Psychosocial services play an important role in helping beneficiaries with SPMI live successfully in the community, manage symptoms and medication side effects, and prevent relapse. Psychosocial services are heterogeneous and include a range of supports and therapies that vary considerably in their structure and duration.
When data was combined from all states, 73 percent of beneficiaries had at least one claim for some type of psychosocial service in 2007.6 However, this varied across states and the exact nature of these services is somewhat unclear in claims data. Some of the claims for psychosocial services are for specific EBPs, while the specific service being reimbursed using other claims is uncertain, as described below.
Based on a review of the literature and input from our advisory panel, the psychosocial services for schizophrenia and bipolar disorder with both the strongest evidence base and Medicaid billing codes include assertive community treatment (ACT), cognitive behavioral therapy (CBT), family therapy/psychoeducation, skills training, supportive employment, and psychotherapy.7 Identifying these psychosocial EBPs in Medicaid claims is difficult because billing codes for psychosocial services often lack specificity. For example, one state may use a billing code that clearly reimburses ACT while another state may reimburse ACT using a less specific billing code, labeled as “community support services.” Using claims data alone, we were unable to determine whether these nonspecific billing codes indeed are used for EBPs. Thus, state-to-state comparisons of the receipt of psychosocial EBPs using claims data alone can be misleading. In addition, psychosocial EBPs could be billed and paid as part of a larger bundled mental health service. For example, in some states, a beneficiary could receive CBT during a partial hospitalization visit.

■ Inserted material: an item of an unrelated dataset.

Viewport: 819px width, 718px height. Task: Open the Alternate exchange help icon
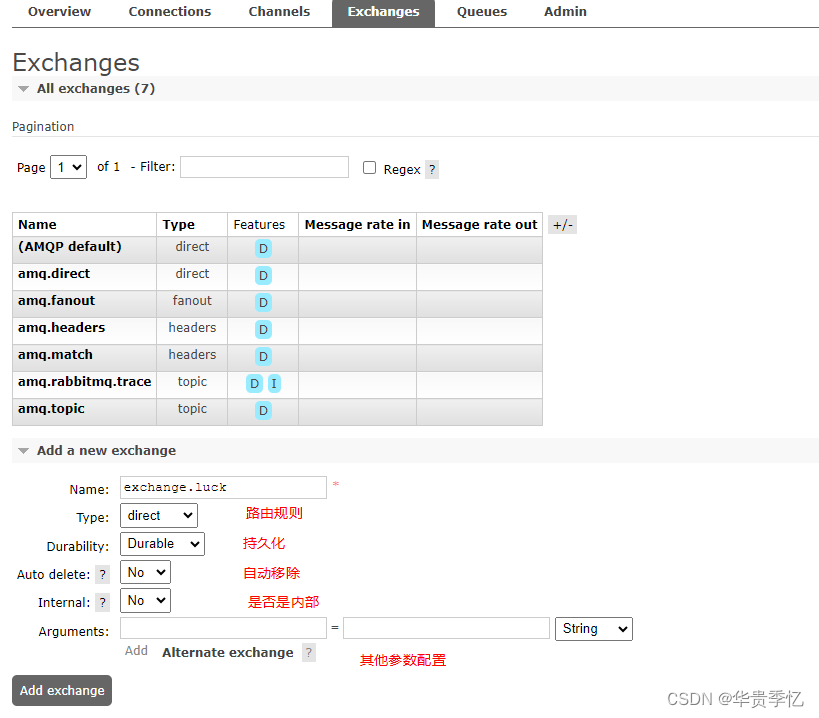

We conducted an extensive review of national and state-specific billing codes used for psychosocial services. We identified nearly 50 national Current Procedural Terminology (CPT), Healthcare Common Procedure Coding System (HCPCS), or International Classification of Diseases (ICD) codes used for psychotherapy, and between 2 and 8 codes for ACT, CBT, family therapy or psychoeducation, skills training, and supported employment. Most states used some state-specific codes for psychosocial services, but the specific nature of the services being reimbursed was unclear for most codes, so it was not possible to determine whether the code was used to reimburse one of the psychosocial EBPs under investigation. Additionally, despite the large number of state-specific billing codes available for some psychosocial EBPs in some states, there was little correlation between the receipt of an EBP and the number of codes available. For example, one state had 127 state-specific codes that could be used for psychotherapy, but none of them actually were used for claims in 2007.

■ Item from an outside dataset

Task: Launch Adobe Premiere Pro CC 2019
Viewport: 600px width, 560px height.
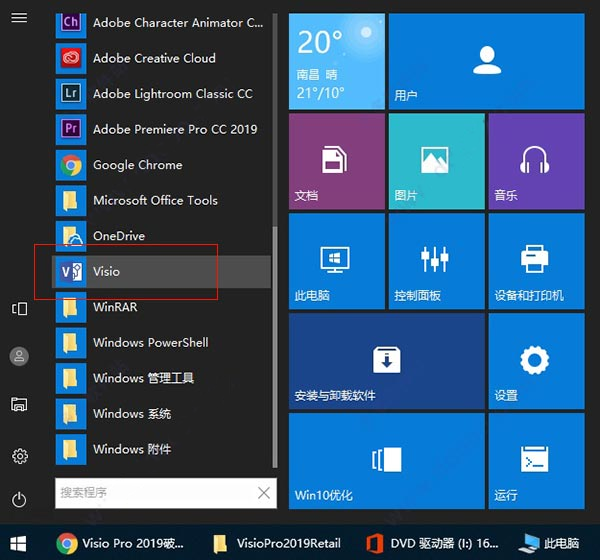Action: coord(161,129)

Given the limitations in identifying specific psychosocial EBPs, it is perhaps not surprising that there were few claims for psychosocial EBPs, with the exception of psychotherapy.8 When data were combined from all states, 59 percent of beneficiaries received at least one identifiable psychosocial EBP in 2007; most of those services were for some type of psychotherapy. Fifty-two percent of beneficiaries with schizophrenia and 60 percent of those with bipolar disorder had at least one identifiable claim for psychotherapy during 2007. Depending on the service, between 3 percent and 5 percent of beneficiaries had an identifiable claim for ACT, family therapy/psychoeducation, or skills training. Less than 1 percent of beneficiaries had an identifiable claim for supported employment or CBT. Again, the low number of claims for these services may be due, in part, to the lack of specificity of state Medicaid billing codes.

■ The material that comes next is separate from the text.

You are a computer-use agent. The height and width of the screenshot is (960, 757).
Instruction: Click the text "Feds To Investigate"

The difference in the proportion of beneficiaries who received a psychosocial EBP versus any psychosocial service is attributable both to the lack of specificity in billing codes to identify EBPs and the delivery of mental health services not considered EBPs (Table 1). In some states, the difference is small, whereas in others it is quite large. Nonetheless, in several states, 25-50 percent of beneficiaries did not have a claim for any psychosocial services.